Back to Agent Zero

Host Computer Use

plugins/_a0_connector/skills/host-computer-use/SKILL.md

1.145.3 KB
Original Source

Host Computer Use

This skill unlocks the beta computer_use_remote tool for connected local desktop control through A0 CLI.

When to Use

Load this skill before using computer_use_remote for local desktop and native UI tasks on the connected machine.

If the task is browser-only and the user is flexible, prefer direct browser tooling because it is usually more reliable and token-efficient than screenshot-driven desktop control.

If the task needs shell execution on the CLI host, load host-code-execution separately rather than treating desktop control and shell execution as one affordance.

Browser Boundary

  • If the user asks to use/open/control their host browser, local browser, Chrome, "my browser", or a URL in the host browser, use the browser tool. The Browser plugin chooses Docker or A0 CLI host-browser runtime from Browser settings and can surface Chrome remote-debugging setup.
  • Do not start computer_use_remote for web-page navigation just because the phrase "host browser" appears. Use this skill only for desktop/browser-chrome tasks that the browser tool cannot express.
  • If host-browser setup fails or mentions remote debugging, tell the user to open chrome://inspect/#remote-debugging, enable "Allow remote debugging for this browser instance", run /browser host on, and retry.
  • Do not fall back to code_execution_remote, xdg-open, sensible-browser, or Python webbrowser.open for host-browser control. Those can launch pages without giving Agent Zero browser control or setup diagnostics.

Tool Contract

Use:

json
{
  "tool_name": "computer_use_remote",
  "tool_args": {
    "action": "start_session"
  }
}

Arguments:

  • action: start_session, status, capture, move, click, scroll, key, type, stop_session
  • session_id: optional after start_session
  • move: x, y normalized to [0,1]
  • click: optional x, y, optional button (left, right, middle), optional count
  • scroll: dx, dy
  • key: key or keys
  • type: text, optional submit boolean

Availability, backend support, and trust mode are checked when the tool runs. If no CLI is connected or local computer use is disabled, tell the user what to enable instead of using the server environment.

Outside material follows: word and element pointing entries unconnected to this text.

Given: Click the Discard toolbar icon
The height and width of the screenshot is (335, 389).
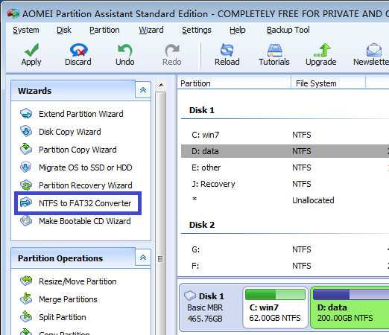Looking at the screenshot, I should [78, 50].
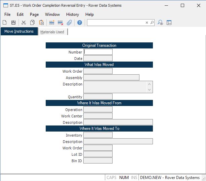206x181 pixels.
Task: Click the Cut scissors icon
Action: [24, 23]
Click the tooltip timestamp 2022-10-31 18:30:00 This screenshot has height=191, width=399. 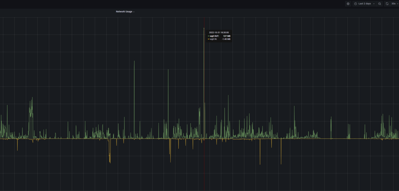219,32
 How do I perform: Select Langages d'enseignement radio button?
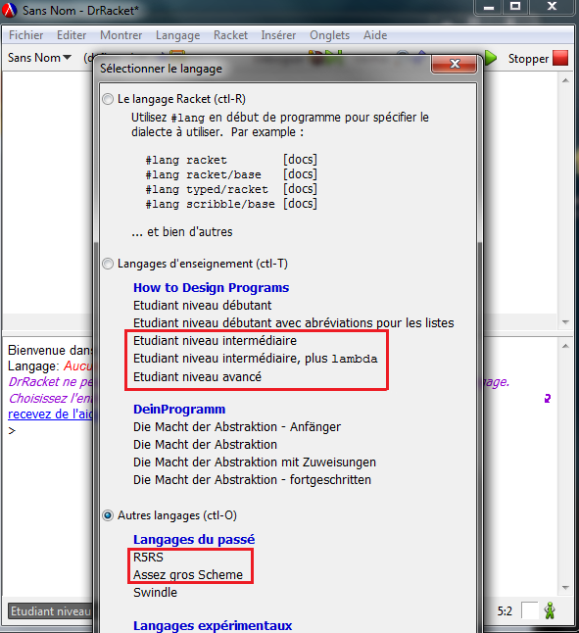click(x=108, y=264)
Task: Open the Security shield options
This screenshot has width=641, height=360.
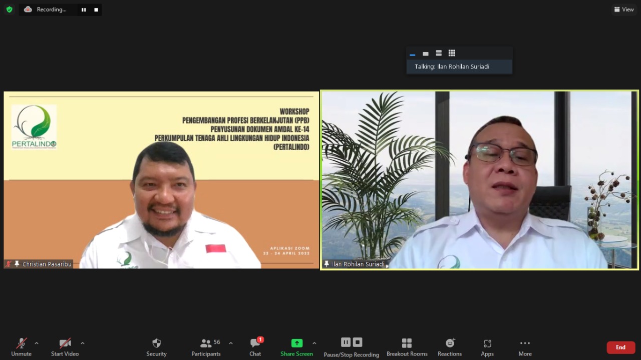Action: pos(156,347)
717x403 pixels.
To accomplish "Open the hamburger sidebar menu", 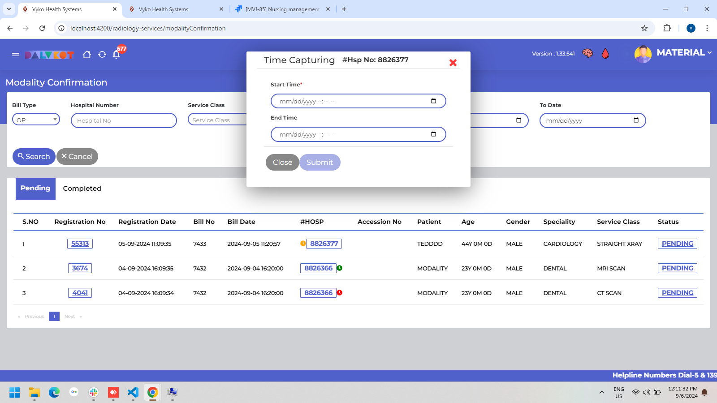I will pos(15,55).
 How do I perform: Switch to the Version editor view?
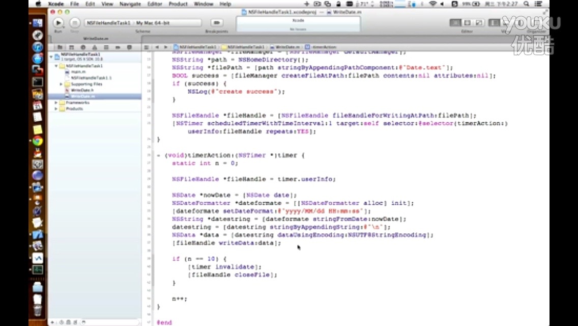(x=479, y=23)
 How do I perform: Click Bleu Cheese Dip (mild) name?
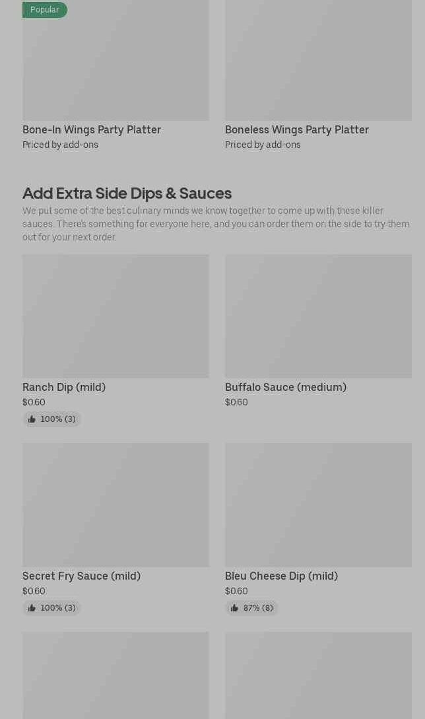tap(282, 576)
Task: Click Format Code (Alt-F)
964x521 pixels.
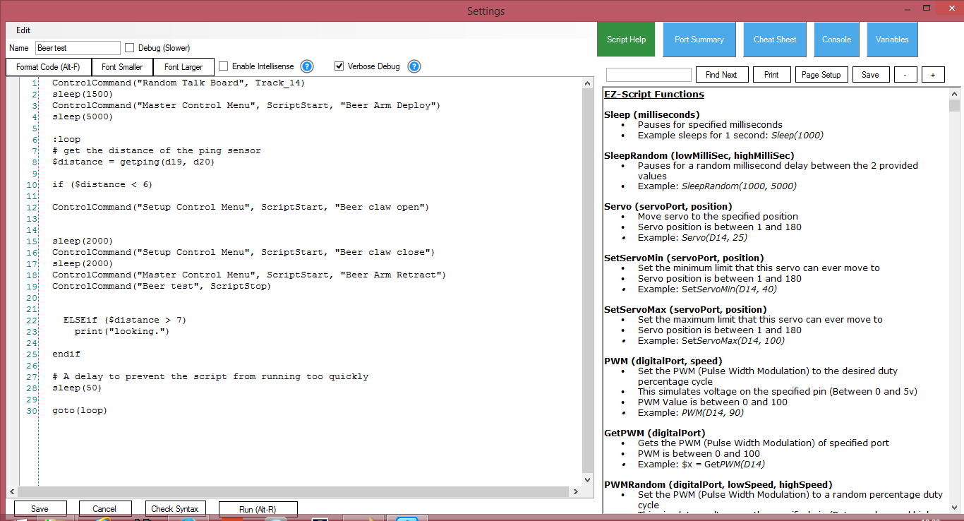Action: pyautogui.click(x=47, y=66)
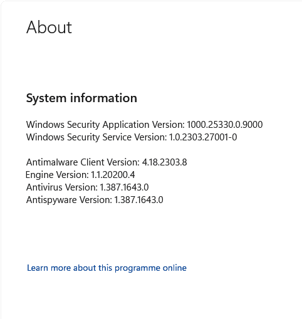Click the Engine Version label
The image size is (302, 319).
coord(57,175)
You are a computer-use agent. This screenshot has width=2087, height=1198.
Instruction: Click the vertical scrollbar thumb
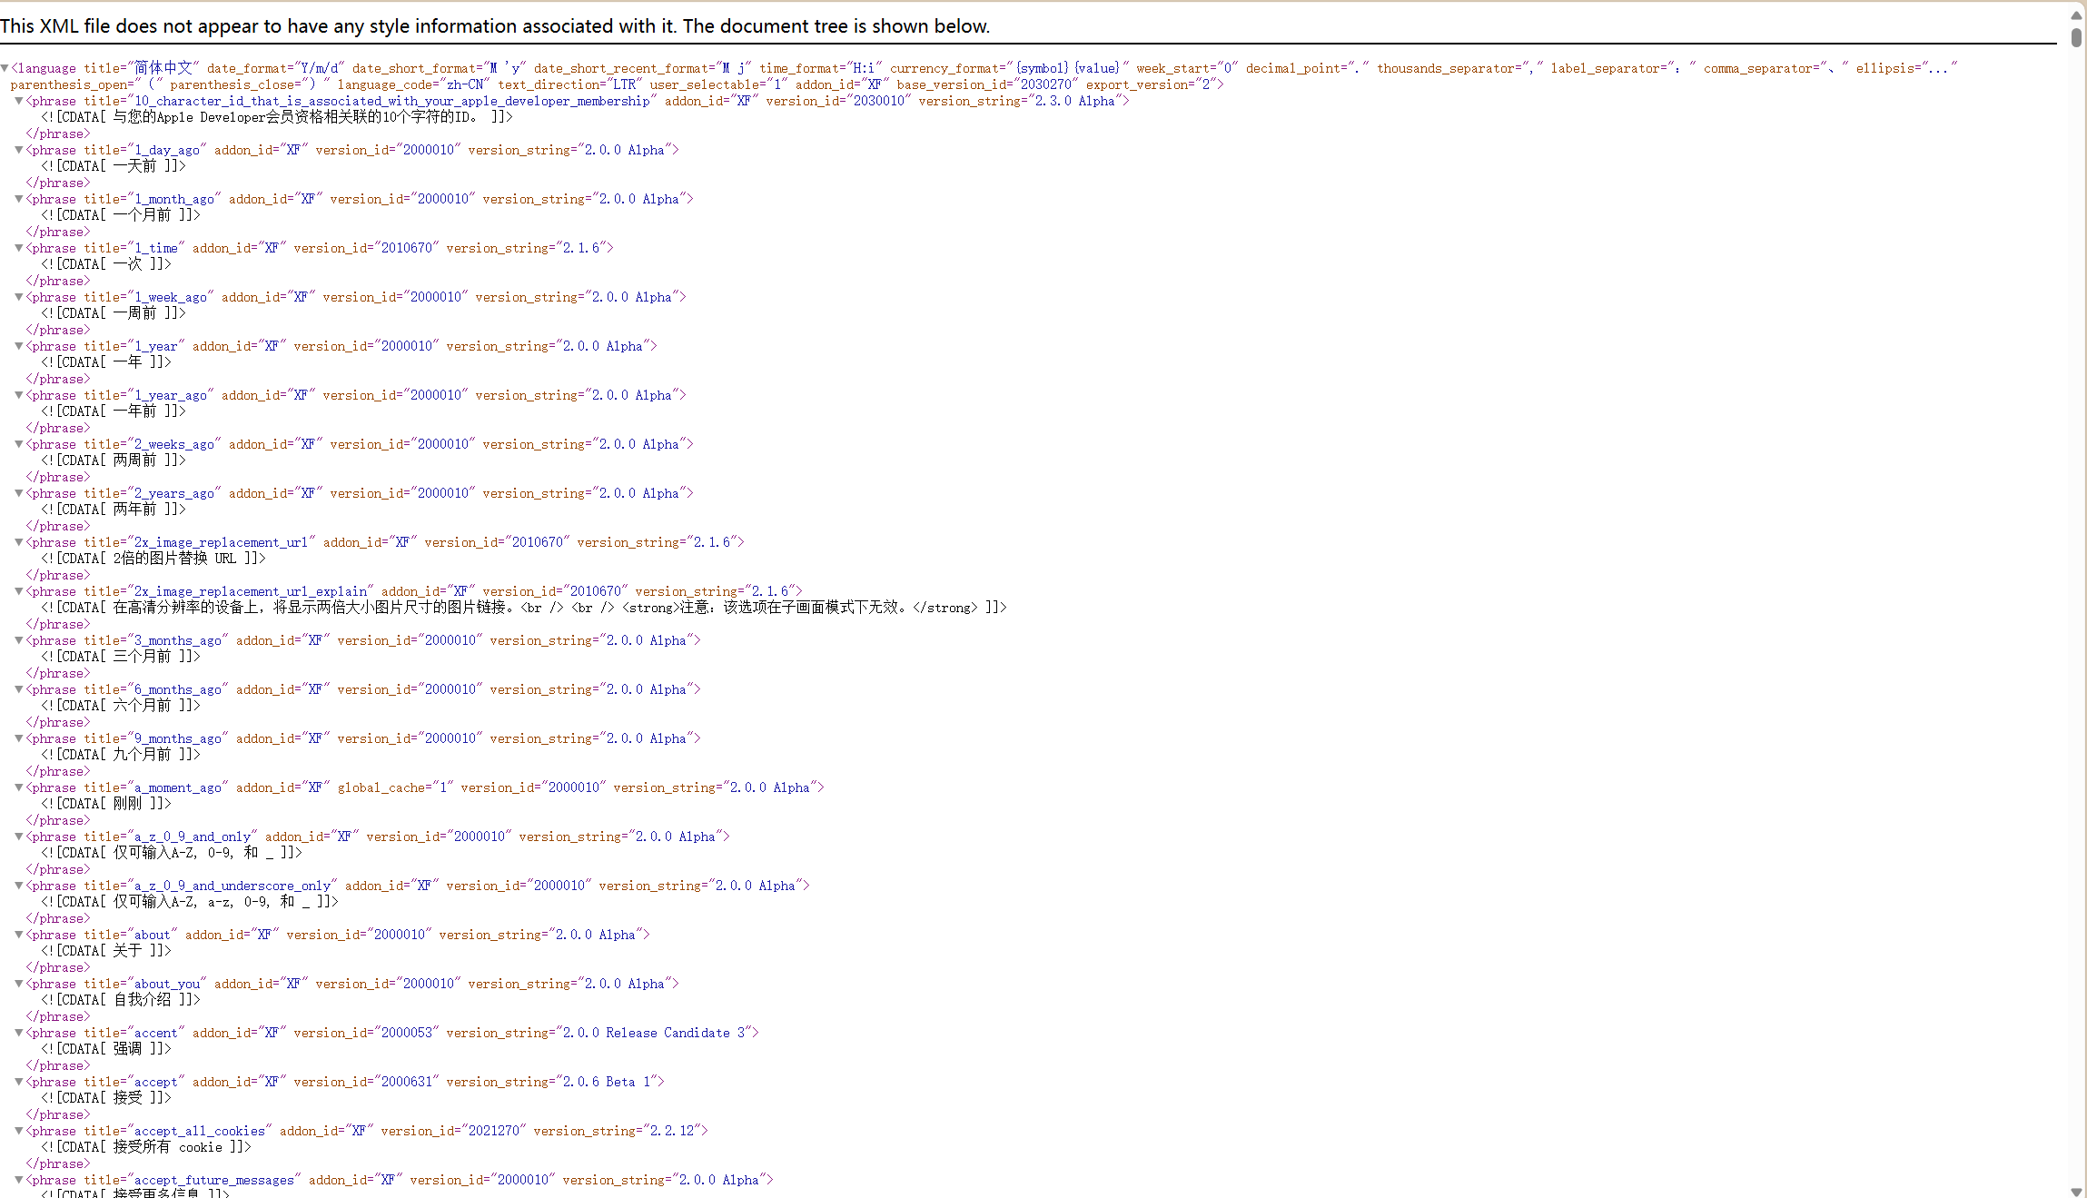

If any tool result contains COMPUTER_USE_REARM_REQUIRED or status=rearm required, stop the computer-use sequence immediately. Do not retry start_session, do not call capture, and do not use shell, vision, or screenshot fallbacks to bypass it. Tell the user that the A0 CLI has Computer Use configured but the installed desktop-control backend is not armed; they should run /computer-use rearm in the A0 CLI and approve the platform permission prompt if shown.

Core Loop

  1. Call start_session first.
  2. Decide from the latest screenshot, not from memory.
  3. Interactive actions (move, click, scroll, key, type) already attach a fresh screenshot after they run.
  4. Use status for state without starting a session.
  5. Use capture only when you need another screenshot without taking an action.

Operating Rules

  • Only the latest screenshot or a definitive tool result counts as evidence.
  • The current API uses normalized global screen coordinates; do not assume window ids, element indexes, background-safe input, or semantic click targets unless the runtime explicitly advertises them.
  • Prefer accessibility and semantic UI paths first: shortcuts, command palettes, menu accelerators, address/search bars, focus traversal, and other keyboard-accessible controls.
  • Prefer key and type over pointer actions whenever a reliable keyboard path exists.
  • When a menu or popup is open, treat it as the active UI and prefer keyboard navigation over clicking small transient rows by coordinate.
  • If a click dismisses a menu or popup without producing the expected next UI, treat that attempt as failed.
  • If the same approach has already failed twice without visible progress, switch strategy instead of repeating it.
  • Do not infer focus or task completion from chat logs, sidebars, tool summaries, or status text.
  • For browser-navigation tasks done through this tool, only claim success if the browser content area visibly shows the destination page or result.
  • If the attached screenshot appears unchanged after a state-changing action, use one explicit capture to verify before repeating the same action.
  • Use type(..., submit=true) only for URL or navigation-style entry where Enter should fire immediately after typing.
  • Do not use submit=true for ordinary text fields. Type first, then send enter separately if needed.

Pointer And Scrolling

  • Try keyboard scrolling first: page_down, page_up, space, shift+space, arrows, home, or end.
  • Use scroll when the desired pane is already active or keyboard scrolling cannot target it.
  • Treat move and click as last-resort actions for controls that cannot be reached through keyboard, accessibility, browser, or app-native tooling.
  • Before clicking, make sure the latest screenshot makes the target unambiguous. Use one deliberate click, then reassess from the fresh screenshot.

Control Signals

  • Treat user interventions as high-priority control signals.
  • If the user says stop, pause, abort, hold, don't continue, or equivalent, halt immediately and do not use computer-use tools again until the user explicitly resumes.